100 yılı aşkın müddettir göçmen deniz çayırının Akdeniz’de varlığının bilindiğine değinen Ayas,” Lakin şuanda bilhassa insan tesiriyle balıkçılık olabilir, turizm faaliyetleri, yatçılık üzere faaliyetlerle deniz tabanında bilhassa oluşan tahribat ve tahribatın sonucunda yerli deniz çayırlarının ziyan görmesi ile yerleşmeye fırsat buluyor. Ziyan görmüş deniz çayırları otlaklarına meralarına egzotik deniz çayırı yerleşiyor. Şuanda 4 metreden başlayarak, 15 -20 metre derinliği kadar bu tipi yaygın bir biçimde görüyoruz. Deniz tabanını bir ay üzere bir müddette sarıyor. Mersin açısından bakarsak Narlıkuyu’dan Aydıncık’a varıncaya kadar çok geniş bir alan 100 kilometrelik kıyı bandında 4 ila 20 metre ortasındaki göçmen deniz çayırı önemli manada bir yayılım gösteriyor” diye konuştu.
“Deniz kaplumbağaları için besin kaynağı olabilir”

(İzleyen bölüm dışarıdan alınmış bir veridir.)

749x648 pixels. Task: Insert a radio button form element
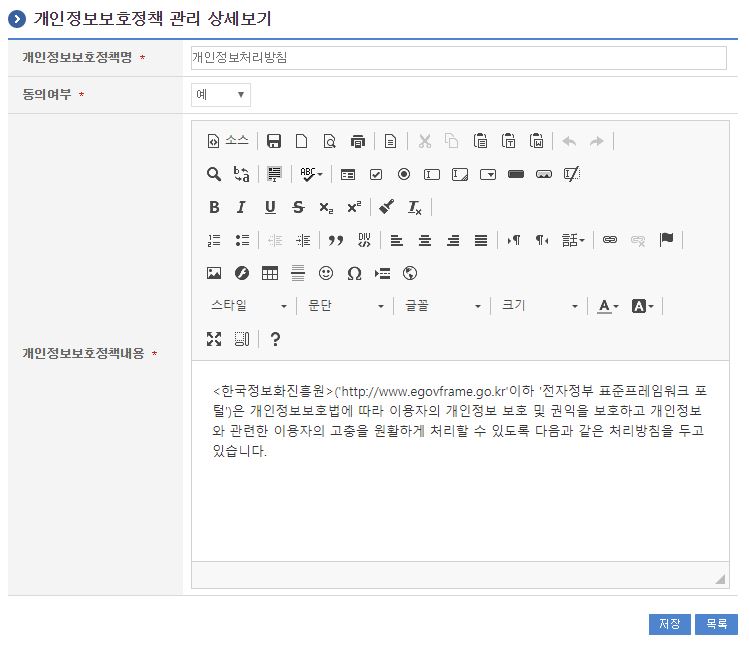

Akdeniz’in değiştiğini deniz suyu sıcaklıklarının arttığının altını çizen grup üyelerinden dalış eğitmeni Biyoloji öğretmeni Ertuğrul Çete ise ” Bu iklim değişikliği ister istemez birinci etkilenenler biziz. Akdeniz bölgesi bilhassa Doğu Akdeniz Bölgesi çok etkileniyor. Tabi göçmen çeşitler daima geliyor. Bu göçmen deniz çayırları üretici bandındalar. Yani üreticiler. başka cinsler genelde tüketici olarak geliyorlardı, istila gerçekleştirebiliyorlardı. Lakin bunlar üretici olunca eko sistemde tahminen yararları olabilir. Deniz kaplumbağaları bilhassa otla beslenen cloniya mydas için bir besin kaynağı oluşturabilir. Tabi üretici bandı dediğim şu, üretici olması yani bir çayır olarak geliyor olması, bir avantaj. Başka balıklarında, otla beslenenler canlılar içinde Besin kaynağı açsından avantajdır. Deniz çayırı dediğimiz Posidonia oceanica vardı. O deniz çayırının boşluklarını o dolduruyor. Tahminen buraları daha varlıklı hale getirebilir” formunda konuştu.